Although positive regulation of the Wnt pathway by Hh signaling has been suggested before in tumor models of the pancreas, skin, and medulloblastoma,¹³, ¹⁴, ¹⁵ results from Arimura et al¹² are still provocative and propose a novel signaling cascade connecting the 2 iconic pathways. Their data suggest that an activating signal from Smo, a pivotal molecule in Hh pathway, increases nuclear β-catenin level and consequently transcribes Wnt downstream targets. This possibility potentially contradicts some existing knowledge regarding Hh–Wnt cross-talk in the intestine. For example, using DLD-1 cancer cell line, van den Brink et al¹⁶ have reported possible negative regulation by the Hh signaling on Wnt pathway where overexpression of Ihh caused down-regulation of nuclear TCF4 and β-catenin. Some Wnt targets such as BMP4, cyclin D1, and c-Met were also down-regulated.¹⁶ The same group also demonstrated a depletion of proliferating colonic precursor cells and reduced nuclear β-catenin and its targets EphB2, EphB3, and CD44 in Ptch1 mutant mice that have activated Hh signaling pathway.¹¹ Another report of possible negative regulation came from the Gumucio group, the authors of the other Hh paper published in this issue of Gastroenterology. They suppressed both Shh and Ihh in the intestine by generating villin–hedgehog interacting protein (Hhip) transgenic mice that overexpress the pan-Hh inhibitor Hhip in the intestinal epithelium. These mice displayed a highly proliferative intestinal epithelium with ectopic activation of the Wnt pathway where its targets were up-regulated and nuclear β-catenin was aberrantly present even in the villous tip epithelium.¹⁷

These seemingly conflicting results may be products of different experimental conditions. Although a detailed comparison of methods will not be discussed here, all of the data gathered by Arimura et al,¹² the groups mentioned, and others have used various model systems, challenges, and readouts to deduce the Hh–Wnt relationship. Hh signaling is known to be highly context dependent, where either activating or repressing signals can culminate with subtle changes in the environment. Furthermore, Arimura et al¹² conclude that Smo's activation of Wnt signaling is independent of the classic Hh pathway. This invokes an alternate possibility of Smo acting as a promiscuous signaling protein that plays a role in both Hh and Wnt pathways.
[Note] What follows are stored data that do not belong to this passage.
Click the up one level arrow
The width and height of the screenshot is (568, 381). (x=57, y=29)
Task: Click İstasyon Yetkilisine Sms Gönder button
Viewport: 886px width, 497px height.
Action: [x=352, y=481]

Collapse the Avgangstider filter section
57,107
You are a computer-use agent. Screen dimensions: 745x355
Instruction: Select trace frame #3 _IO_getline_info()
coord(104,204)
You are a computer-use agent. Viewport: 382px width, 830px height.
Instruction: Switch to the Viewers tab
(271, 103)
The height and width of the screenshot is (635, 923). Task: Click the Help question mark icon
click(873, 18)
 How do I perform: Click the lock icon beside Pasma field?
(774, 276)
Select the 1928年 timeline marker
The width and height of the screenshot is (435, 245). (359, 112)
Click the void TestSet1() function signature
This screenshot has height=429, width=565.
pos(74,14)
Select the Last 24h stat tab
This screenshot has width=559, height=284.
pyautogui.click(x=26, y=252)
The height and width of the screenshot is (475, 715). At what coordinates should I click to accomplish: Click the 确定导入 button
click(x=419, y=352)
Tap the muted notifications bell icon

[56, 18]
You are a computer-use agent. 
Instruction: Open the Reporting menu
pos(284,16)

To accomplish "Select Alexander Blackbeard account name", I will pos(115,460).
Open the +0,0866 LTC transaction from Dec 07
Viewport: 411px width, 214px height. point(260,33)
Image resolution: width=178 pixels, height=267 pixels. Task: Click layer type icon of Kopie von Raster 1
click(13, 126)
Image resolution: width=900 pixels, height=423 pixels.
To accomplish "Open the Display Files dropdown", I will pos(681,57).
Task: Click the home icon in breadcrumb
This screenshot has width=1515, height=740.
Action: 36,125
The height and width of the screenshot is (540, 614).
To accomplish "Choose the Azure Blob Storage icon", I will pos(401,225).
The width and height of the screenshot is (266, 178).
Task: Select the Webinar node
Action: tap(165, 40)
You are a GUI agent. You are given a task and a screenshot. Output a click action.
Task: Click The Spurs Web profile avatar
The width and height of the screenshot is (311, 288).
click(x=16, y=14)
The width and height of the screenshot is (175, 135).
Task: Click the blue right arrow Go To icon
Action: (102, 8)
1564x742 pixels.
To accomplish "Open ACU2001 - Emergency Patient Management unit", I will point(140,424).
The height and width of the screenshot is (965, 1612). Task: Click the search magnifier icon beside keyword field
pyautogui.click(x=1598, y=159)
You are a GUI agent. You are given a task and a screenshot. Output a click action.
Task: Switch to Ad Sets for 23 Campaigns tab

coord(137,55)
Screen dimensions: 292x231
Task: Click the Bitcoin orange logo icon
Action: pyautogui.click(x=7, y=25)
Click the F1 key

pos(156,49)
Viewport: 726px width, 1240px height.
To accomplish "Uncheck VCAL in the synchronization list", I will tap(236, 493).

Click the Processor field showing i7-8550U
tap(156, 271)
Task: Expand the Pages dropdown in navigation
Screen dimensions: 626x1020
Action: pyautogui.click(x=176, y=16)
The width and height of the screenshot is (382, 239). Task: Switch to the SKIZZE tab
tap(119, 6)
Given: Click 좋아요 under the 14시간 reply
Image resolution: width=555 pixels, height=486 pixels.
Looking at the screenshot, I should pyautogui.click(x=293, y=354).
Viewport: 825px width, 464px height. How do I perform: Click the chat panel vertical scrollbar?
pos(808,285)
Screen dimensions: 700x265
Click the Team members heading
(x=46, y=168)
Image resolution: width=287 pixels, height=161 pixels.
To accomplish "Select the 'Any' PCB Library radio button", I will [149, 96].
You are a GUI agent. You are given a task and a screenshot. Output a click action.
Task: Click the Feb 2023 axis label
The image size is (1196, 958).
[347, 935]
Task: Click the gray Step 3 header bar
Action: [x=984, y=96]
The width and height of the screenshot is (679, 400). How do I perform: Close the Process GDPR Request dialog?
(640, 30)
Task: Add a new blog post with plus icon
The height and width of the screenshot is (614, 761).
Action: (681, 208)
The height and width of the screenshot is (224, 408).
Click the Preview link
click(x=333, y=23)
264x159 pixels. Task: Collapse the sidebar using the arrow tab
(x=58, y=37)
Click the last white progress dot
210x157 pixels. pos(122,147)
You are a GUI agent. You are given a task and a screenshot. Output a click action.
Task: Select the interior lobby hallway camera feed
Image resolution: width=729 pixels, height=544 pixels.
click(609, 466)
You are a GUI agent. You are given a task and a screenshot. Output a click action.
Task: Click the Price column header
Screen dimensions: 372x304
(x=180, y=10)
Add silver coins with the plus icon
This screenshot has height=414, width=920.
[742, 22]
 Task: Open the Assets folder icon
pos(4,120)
Arimura et al¹² move the field forward by demonstrating a potentially novel connection between Smo and Wnt signaling. Their finding opens new avenues of investigation in developmental biology and cancer research. However, their results will still need to be substantiated with additional experiments using other model systems to ensure that their conclusion is not limited to Apc^+/Δ716 mice and colon cancer cell lines. They report in their article of testing human colorectal adenocarcinoma samples for SMO expression. Although data are not shown, SMO expression is apparently increased in 9 out of 20 cancer samples compared with the normal epithelium of the same patients, which is encouraging. Another angle that needs to be investigated further is the mechanism of action between Smo and activated β-catenin. At this point, we do not know how these 2 molecules interact and what other proteins are involved in this potential cross-talk. It would be interesting to clarify the role of Gli3 because repressor forms of Gli3, generated in the absence of Hh signaling, have been shown to function as a negative regulator of Wnt signaling by interacting with β-catenin.¹⁸ Finally, their data naturally raise follow-up questions. For instance, what causes the expression level of Smo to be elevated in Apc^+/Δ716 adenomatous epithelium? Because only the Apc gene is mutated in these mice, up-regulation of Smo must be a downstream consequence of the APC mutation. Hence, a signaling event from Wnt pathway to Smo may also be occurring.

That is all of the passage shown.